Day spoke of how both the bald eagle and the peregrine falcon, once categorized as endangered species, have since made remarkable recoveries.

“Organic pesticides were, to a large degree, responsible for the decline,” he said. “A lot of things have changed which allow both species to come back and both of them have been delisted. Both of them seem to be doing very, very well.”

Still, Day noted, a number of concerns remain.

“For species that are at the top of the food chain, pollutants and toxic (materials) are still of concern. Leaded ammunition is one of those,” he said, adding that eagles and other large raptors are also at risk of being electrocuted on power poles.

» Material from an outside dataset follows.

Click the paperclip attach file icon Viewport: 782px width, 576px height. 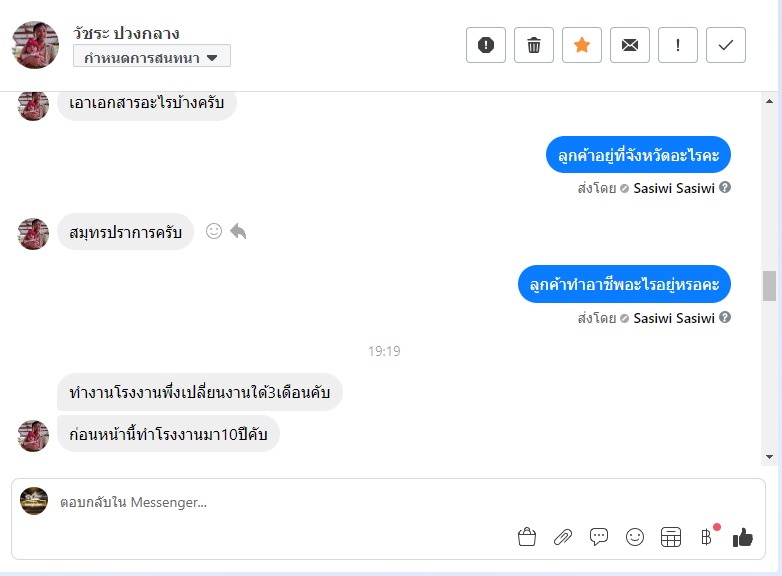point(563,537)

Another hazard, Day noted, is that eagles are occasionally hit by vehicles when they land on highways to feast on roadkill.

“(Motorists) keep driving at highway speeds thinking that a bird can fly away, and these large birds just don’t get airborne that that quickly,” he noted.

A bald eagle roosts in a tree in Iron County, Utah, January 2021 | Photo courtesy of Christian van den Brink, St. George News / Cedar City News

Day went on to say there are probably two or three dozen breeding pairs of bald eagles who make their nesting homes in Utah, while many others can be seen throughout the state seasonally as they migrate.

To estimate the bald eagle population in the lower 48 states, Migratory Bird Program pilot biologists and observers from many Fish and Wildlife Service regions, programs and contract observers conducted aerial surveys over a two-year period in 2018 and 2019, the news release stated, adding that the aerial surveys were flown over high-density eagle nesting areas to generate accurate estimates and count occupied nesting territories.

To obtain information on the lower density eagle nesting areas, the agency worked with the Cornell Lab of Ornithology to use eBird relative abundance data to acquire information on the areas that were not practical to fly as part of the aerial surveys.

“Working with Cornell to integrate data from our aerial surveys with eBird relative abundance data on bald eagles is one of the most impressive ways the Service has engaged with citizen science programs to date,” Assistant Director for Migratory Bird Program Jerome Ford said in the release. “This critical information was imperative to accurately estimate the bald eagle population in the contiguous United States, and we look forward to working with Cornell in the future.”

Viviana Ruiz-Gutierrez, the assistant director of Cornell Lab’s Center for Avian Population Studies who supervised the lab’s role in this partnership, said one of their main objectives was to see if population modeling based on the Cornell Lab’s eBird data would enhance the survey work the Fish and Wildlife Service was already doing.

“We now have greater confidence in using our results to supplement the Service’s monitoring efforts,” Ruiz-Gutierrez said, “and we’re hoping that this will allow the Service to track bald eagle populations over a much wider area in the most cost-effective manner in the future.”

St. George News / Cedar City News reporter Jeff Richards contributed to this report.